True Confession: I wasn’t sure if this was going to be something I’d enjoy – because I still kid myself that I can ignore anything even remotely connected to Sherlock Holmes – and so decided to watch Houdini & Doyle pretty much at the last minute. And I’m glad I did.
The premise is pretty much Victorian X-Files crossed with Castle, but that’s what makes it fun. Houdini (Michael Weston) and Doyle (Stephen Mangan) are friendly but they disagree on the issue of the paranormal: Doyle, the creator of the logical “just the facts” thinking of Sherlock Holmes firmly believes in the paranormal, and Houdini, the greatest magician of his day, firmly does not and is always looking to debunk whatever comes their way. They end up helping Scotland Yard and its first female constable, Adelaide Stratton (Rebecca Liddiard), to solve bizarre crimes.
Adelaide has some secrets herself, and Houdini makes it his business to find out what her history is, in between finding murderers, solving cold cases, and finding kidnapped children. Doyle, meanwhile, has his own troubles – his wife is in a coma due to tuberculosis and his two children need more reassurances than he’s able to give. Plus, everyone wants him to bring Sherlock Holmes back from the dead and he really doesn’t want to do so.
Don’t go looking for historical accuracy. The show is set some 20 years before the real Houdini and Doyle ever met. Houdini is shown to be a dashing playboy who’s also devoted to his mother when, in real life, he was already married and his mother dead at the time the show is set. Scotland Yard didn’t have women on the force until after WWI. There’s more, but all of this doesn’t bother me all that much – it’s fiction and I’m finding it entertaining, so I’m willing to ignore the many anachronisms (like Houdini’s dialog) and factual errors. I credit this to the three leads, by the way, because normally anachronisms like this make me want to scream.

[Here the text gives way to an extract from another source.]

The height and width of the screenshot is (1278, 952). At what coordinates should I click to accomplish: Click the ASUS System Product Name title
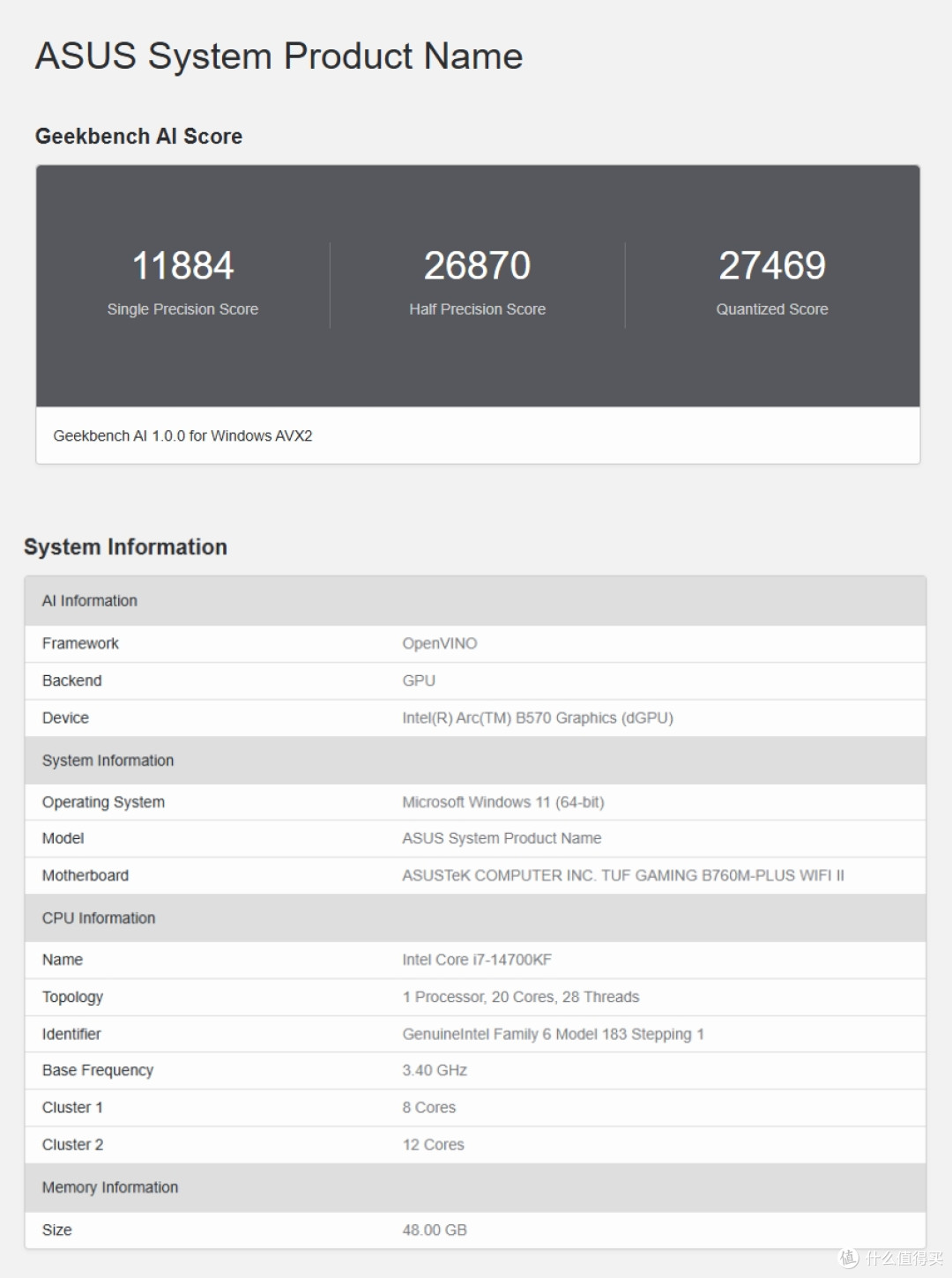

What’s harder to ignore is now bright and clean the show looks. There is literally no dirt anywhere unless the script calls for it. I wouldn’t want to get the lovely costumes and sets dirty, either, but since Doyle himself described the dirt of London’s streets time and time again, to be able to see every cobblestone as if you were actually in Disneyland is a little distracting. Everything gleams, everyone is clean, and little is out of place. It’s a very sanitized version of the London of the day.
However, the pleasure is in the paranormal investigations that usually give us a rational answer, though, just as in The X-Files, there’s almost always a hint that the paranormal is really there. Another pleasure is in listening to both men, Houdini in particular, discuss “known scientific fact” which we now know to be wrong.
I wasn’t sure if I could see past the two roles I know Michael Weston from the best – his guest starring roles on Elementary and Psych. But his characters on those two shows couldn’t be more different, and I’m enjoying him on this show as well. (And he also has the distinction of having guest starred on House. Meaning he’s been on three shows starring Sherlock Holmes or characters based on Holmes, and is now starring with the “creator” of Holmes. Not sure if this puts him in the record books, but it’s an interesting bit of trivia.)
Will this turn-of-the-last-century Scully and Mulder get renewed? No idea, it’s currently being billed as a 10-part event. So enjoy some Victorian X-Files while you can – before Houdini & Doyle pulls a Houdini and disappears.